## TASK TO COMPLETE:
According to the book review, where does Charlie travel by bus after being released from treatment?

After surviving a suicide attempt, a fragile teen isn't sure she can endure without cutting herself.

Seventeen-year-old Charlie Davis, a white girl living on the margins, thinks she has little reason to live: her father drowned himself; her bereft and abusive mother kicked her out; her best friend, Ellis, is nearly brain dead after cutting too deeply; and she's gone through unspeakable experiences living on the street. After spending time in treatment with other young women like her—who cut, burn, poke, and otherwise hurt themselves—Charlie is released and takes a bus from the Twin Cities to Tucson to be closer to Mikey, a boy she "like-likes" but who had pined for Ellis instead. But things don't go as planned in the Arizona desert, because sweet Mikey just wants to be friends. Feeling rejected, Charlie, an artist, is drawn into a destructive new relationship with her sexy older co-worker, a "semifamous" local musician who's obviously a junkie alcoholic. Through intense, diarylike chapters chronicling Charlie's journey, the author captures the brutal and heartbreaking way "girls who write their pain on their bodies" scar and mar themselves, either succumbing or surviving. Like most issue books, this is not an easy read, but it's poignant and transcendent as Charlie breaks more and more before piecing herself back together.

## EXTRACTED ENTRIES:
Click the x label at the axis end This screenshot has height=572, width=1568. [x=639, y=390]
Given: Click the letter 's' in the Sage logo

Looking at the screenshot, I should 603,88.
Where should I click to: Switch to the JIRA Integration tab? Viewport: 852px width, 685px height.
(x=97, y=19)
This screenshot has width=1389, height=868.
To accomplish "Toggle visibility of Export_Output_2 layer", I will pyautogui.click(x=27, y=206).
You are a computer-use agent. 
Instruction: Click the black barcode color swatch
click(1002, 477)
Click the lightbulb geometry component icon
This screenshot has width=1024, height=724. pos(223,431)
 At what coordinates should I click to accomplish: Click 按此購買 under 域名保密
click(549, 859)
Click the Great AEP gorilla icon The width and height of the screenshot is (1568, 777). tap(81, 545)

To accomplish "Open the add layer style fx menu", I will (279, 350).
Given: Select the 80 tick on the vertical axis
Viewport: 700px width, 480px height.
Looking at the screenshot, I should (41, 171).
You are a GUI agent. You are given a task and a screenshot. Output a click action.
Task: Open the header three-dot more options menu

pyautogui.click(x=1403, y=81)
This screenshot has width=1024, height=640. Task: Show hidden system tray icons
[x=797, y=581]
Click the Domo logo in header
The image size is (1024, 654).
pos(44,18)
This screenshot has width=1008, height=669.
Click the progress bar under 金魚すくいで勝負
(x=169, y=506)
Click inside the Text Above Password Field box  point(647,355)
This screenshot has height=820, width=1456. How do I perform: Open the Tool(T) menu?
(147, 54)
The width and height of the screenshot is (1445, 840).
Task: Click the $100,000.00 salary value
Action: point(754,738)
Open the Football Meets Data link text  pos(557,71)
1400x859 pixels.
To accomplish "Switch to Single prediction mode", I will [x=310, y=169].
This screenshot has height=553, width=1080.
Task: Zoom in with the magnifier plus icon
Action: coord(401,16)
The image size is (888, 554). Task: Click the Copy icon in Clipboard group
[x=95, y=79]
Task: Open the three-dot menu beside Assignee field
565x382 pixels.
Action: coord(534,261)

## TASK RESPONSE:
From the Twin Cities to Tucson.